Amassing such information is a major investment of time and money. Hence many marketers turn to Direct Mail List Rates and Data, the industry's Domesday Book, to mine existing lists. This 4-in.-thick volume, published bimonthly by Standard Rate & Data Service of Wilmette, Ill., at an annual cost of $317, features descriptions of 10,258 rental mailing lists. The tome does not provide specific names and addresses of customers-in-waiting, but it indicates who owns compiled lists and which rolls include the names of people who responded to mailings. These "response lists" are the jewel in the direct-mail crown. According to marketing lore, if your name is on a response list, chances are good you'll buy again.

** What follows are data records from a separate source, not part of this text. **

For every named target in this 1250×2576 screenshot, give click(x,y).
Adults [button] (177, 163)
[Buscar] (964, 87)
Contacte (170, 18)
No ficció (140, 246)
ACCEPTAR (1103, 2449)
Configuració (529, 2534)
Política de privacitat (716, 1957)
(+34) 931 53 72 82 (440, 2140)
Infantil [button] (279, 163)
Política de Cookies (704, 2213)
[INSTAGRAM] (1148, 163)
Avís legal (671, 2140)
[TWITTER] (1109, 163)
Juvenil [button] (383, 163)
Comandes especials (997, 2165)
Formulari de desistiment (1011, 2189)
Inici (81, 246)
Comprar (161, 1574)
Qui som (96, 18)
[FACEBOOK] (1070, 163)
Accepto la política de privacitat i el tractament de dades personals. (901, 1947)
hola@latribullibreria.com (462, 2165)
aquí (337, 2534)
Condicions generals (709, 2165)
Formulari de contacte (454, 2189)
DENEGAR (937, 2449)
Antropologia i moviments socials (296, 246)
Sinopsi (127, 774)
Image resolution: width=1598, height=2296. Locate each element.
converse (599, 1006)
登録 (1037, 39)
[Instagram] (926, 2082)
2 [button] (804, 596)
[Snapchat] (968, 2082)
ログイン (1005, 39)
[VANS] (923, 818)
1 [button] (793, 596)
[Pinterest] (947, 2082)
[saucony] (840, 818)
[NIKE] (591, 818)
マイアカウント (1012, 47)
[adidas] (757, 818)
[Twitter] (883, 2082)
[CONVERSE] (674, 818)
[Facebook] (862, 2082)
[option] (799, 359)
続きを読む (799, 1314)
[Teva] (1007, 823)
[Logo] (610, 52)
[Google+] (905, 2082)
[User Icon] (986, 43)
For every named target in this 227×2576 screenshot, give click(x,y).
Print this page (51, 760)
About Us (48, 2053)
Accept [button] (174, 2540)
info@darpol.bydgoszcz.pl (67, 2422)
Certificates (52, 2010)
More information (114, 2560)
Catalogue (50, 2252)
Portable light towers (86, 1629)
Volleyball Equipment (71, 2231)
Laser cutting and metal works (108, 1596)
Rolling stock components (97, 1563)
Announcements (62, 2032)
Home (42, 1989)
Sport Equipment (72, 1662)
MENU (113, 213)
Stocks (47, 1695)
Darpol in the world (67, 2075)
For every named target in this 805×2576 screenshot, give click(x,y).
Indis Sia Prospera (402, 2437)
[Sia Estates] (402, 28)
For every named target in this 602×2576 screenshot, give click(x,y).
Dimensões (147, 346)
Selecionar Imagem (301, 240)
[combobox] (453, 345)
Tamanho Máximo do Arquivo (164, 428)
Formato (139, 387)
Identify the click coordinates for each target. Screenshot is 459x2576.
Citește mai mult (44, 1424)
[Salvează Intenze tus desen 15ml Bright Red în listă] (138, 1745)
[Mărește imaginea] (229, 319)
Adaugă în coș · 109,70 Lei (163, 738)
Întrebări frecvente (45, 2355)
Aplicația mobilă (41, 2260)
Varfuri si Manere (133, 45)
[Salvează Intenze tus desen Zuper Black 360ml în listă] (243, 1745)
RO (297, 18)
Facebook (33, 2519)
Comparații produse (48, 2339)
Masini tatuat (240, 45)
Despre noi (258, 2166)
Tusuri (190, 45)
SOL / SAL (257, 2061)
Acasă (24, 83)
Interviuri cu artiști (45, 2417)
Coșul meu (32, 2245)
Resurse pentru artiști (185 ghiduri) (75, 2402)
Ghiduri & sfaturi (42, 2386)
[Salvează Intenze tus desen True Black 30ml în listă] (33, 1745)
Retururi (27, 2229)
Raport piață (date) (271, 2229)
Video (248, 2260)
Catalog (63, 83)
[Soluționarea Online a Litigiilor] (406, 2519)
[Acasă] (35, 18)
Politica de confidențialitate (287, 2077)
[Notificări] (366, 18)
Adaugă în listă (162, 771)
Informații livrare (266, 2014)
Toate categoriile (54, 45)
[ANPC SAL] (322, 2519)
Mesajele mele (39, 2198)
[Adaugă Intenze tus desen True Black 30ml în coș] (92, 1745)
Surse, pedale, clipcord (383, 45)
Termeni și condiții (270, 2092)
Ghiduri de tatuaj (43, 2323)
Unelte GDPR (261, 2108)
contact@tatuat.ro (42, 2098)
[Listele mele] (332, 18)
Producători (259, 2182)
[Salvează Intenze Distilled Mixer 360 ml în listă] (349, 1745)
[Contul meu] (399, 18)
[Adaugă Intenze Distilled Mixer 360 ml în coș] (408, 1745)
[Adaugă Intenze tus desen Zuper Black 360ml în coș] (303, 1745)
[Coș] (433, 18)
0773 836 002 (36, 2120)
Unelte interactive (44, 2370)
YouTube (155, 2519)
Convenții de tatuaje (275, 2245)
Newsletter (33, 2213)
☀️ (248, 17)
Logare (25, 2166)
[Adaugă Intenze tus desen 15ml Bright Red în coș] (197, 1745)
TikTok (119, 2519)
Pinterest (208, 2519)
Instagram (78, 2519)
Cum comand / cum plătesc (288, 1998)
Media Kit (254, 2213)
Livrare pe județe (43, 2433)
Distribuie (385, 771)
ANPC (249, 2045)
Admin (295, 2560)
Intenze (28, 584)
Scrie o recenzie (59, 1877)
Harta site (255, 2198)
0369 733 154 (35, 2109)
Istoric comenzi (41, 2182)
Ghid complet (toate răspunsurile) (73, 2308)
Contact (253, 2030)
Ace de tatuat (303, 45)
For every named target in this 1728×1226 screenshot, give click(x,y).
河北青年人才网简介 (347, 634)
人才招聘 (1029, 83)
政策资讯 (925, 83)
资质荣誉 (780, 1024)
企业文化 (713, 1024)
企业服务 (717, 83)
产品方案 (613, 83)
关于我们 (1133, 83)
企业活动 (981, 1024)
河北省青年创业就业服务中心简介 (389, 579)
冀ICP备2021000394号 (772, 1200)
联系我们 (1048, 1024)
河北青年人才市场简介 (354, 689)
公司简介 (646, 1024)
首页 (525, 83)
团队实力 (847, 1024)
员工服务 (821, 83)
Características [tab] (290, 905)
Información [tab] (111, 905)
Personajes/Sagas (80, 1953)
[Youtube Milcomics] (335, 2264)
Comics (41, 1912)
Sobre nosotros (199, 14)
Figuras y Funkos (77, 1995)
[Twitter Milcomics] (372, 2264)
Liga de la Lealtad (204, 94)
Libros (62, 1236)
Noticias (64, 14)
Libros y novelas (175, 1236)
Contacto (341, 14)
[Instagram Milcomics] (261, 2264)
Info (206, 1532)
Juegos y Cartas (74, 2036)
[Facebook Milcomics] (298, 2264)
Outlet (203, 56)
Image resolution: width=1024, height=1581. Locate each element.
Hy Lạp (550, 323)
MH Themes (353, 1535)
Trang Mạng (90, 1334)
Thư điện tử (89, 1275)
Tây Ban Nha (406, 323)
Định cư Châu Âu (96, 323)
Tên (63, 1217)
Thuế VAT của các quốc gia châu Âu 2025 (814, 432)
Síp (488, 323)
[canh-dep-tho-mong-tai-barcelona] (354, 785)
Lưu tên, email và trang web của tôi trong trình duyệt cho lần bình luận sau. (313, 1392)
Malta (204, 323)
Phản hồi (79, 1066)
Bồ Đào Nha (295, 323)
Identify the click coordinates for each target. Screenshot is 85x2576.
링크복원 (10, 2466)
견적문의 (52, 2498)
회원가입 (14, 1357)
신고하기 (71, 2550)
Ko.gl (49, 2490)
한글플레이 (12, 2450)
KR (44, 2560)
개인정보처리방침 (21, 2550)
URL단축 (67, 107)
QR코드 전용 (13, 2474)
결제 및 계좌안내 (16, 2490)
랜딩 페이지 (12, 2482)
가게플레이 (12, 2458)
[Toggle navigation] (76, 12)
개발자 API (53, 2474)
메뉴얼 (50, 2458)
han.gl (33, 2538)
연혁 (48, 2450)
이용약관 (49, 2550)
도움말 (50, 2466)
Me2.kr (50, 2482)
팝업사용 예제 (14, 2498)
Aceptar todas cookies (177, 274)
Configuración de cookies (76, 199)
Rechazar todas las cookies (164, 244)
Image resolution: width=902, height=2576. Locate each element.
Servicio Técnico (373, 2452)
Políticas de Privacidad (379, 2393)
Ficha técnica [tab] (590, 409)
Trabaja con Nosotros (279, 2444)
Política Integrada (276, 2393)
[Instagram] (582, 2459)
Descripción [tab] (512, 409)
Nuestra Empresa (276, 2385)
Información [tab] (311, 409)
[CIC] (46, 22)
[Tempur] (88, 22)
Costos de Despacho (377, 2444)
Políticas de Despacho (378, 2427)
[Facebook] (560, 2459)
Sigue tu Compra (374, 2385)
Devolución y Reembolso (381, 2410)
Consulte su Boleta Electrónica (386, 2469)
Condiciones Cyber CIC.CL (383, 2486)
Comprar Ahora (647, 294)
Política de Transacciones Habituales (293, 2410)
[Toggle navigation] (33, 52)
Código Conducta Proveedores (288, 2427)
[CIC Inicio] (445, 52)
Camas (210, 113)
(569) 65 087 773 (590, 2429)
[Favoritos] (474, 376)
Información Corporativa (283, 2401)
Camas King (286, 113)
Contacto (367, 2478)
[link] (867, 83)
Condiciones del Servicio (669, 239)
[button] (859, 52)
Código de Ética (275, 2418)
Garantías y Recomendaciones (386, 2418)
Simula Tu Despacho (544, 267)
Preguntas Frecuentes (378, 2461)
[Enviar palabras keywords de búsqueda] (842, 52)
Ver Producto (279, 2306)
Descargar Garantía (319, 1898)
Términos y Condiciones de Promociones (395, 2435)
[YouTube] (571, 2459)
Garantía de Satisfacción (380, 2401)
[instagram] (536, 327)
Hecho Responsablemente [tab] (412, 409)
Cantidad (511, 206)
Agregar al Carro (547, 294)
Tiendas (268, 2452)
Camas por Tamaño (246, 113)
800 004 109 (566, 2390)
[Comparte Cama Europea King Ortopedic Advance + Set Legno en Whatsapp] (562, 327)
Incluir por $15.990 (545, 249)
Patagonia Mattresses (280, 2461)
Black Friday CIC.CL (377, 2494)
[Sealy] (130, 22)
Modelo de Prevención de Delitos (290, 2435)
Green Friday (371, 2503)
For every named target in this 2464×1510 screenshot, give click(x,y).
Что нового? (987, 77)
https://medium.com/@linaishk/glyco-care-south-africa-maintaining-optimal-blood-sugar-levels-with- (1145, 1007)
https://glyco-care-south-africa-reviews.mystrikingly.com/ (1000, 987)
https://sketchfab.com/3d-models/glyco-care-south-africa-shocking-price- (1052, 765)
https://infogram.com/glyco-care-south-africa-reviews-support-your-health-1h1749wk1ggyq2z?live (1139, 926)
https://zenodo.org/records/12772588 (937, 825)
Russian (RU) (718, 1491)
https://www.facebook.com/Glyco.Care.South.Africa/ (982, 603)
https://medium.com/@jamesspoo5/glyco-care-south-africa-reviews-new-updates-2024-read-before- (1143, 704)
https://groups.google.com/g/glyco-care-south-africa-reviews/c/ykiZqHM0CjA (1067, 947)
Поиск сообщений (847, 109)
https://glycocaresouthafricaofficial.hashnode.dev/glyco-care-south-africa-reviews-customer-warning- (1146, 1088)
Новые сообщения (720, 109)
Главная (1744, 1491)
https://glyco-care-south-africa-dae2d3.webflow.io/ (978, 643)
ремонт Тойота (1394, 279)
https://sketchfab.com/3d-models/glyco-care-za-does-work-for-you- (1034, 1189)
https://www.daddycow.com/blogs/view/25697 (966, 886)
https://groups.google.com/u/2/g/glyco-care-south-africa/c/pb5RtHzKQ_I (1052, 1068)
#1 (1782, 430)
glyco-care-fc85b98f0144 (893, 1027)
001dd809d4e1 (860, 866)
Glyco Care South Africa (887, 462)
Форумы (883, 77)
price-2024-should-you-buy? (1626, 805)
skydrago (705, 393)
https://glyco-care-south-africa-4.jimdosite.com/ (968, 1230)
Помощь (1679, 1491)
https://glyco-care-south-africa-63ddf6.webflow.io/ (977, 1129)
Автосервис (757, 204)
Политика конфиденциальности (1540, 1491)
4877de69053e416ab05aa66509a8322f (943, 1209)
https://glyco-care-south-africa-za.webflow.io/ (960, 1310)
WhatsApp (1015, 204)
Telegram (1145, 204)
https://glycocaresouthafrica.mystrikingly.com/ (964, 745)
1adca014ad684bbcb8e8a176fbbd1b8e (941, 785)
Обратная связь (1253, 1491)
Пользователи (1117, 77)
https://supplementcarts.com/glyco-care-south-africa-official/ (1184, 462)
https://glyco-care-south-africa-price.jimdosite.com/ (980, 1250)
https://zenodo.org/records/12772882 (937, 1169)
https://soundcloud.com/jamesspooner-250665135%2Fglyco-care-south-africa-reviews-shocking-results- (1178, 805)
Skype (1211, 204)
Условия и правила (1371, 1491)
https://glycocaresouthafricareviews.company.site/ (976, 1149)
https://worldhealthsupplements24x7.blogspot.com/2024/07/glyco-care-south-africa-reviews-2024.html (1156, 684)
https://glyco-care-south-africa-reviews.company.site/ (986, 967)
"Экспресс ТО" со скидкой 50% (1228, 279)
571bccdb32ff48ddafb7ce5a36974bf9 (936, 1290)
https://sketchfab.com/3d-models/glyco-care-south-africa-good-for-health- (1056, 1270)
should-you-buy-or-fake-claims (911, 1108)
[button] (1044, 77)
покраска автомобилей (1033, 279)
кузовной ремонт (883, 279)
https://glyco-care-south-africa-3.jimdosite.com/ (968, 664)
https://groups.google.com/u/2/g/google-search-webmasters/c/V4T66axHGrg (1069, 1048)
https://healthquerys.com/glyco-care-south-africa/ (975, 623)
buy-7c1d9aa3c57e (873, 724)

The name-trading game is now an estimated $3 billion business in itself. Rental lists, which cost anywhere from $50 to $150 per 1,000 names, are bartered not only by most mail-order houses and many nonprofit organizations but also by a few public utilities and telephone companies. List owners typically pay a 20% commission to a list broker and 10% to a list manager. Even with those overheads, some concerns make more money from the rental of their lists than from the sale of their products.

Once acquired, customer lists can be fine-tuned to an exacting degree. Suppose a financial-services company wants to identify potential clients for home-equity loans. Good list brokers will first define an audience, say, people who own $100,000 homes, have lived in them for 10 years or more and are likely to have built up substantial equity in the dwelling.

Brokers then cast a wide net. They might draw on Census Bureau data, which are available to the public, to identify geographical areas where homes fall into the targeted price range. They can tap into lists from major compilers, like Donnelley Marketing of Stamford, Conn., whose data base details the buying habits of 80 million households, or into various computerized systems that identify neighborhoods by consumer behavior. They might pay credit agencies like TRW of Cleveland and Equifax Inc. of Atlanta to draw up sophisticated demographic models, consumer profiles and potential customer lists. A thorough computer sorting of all these sources -- which sometimes includes information from up to 100 lists -- will then turn up a list of customers who might respond positively to a pitch for a home-equity loan.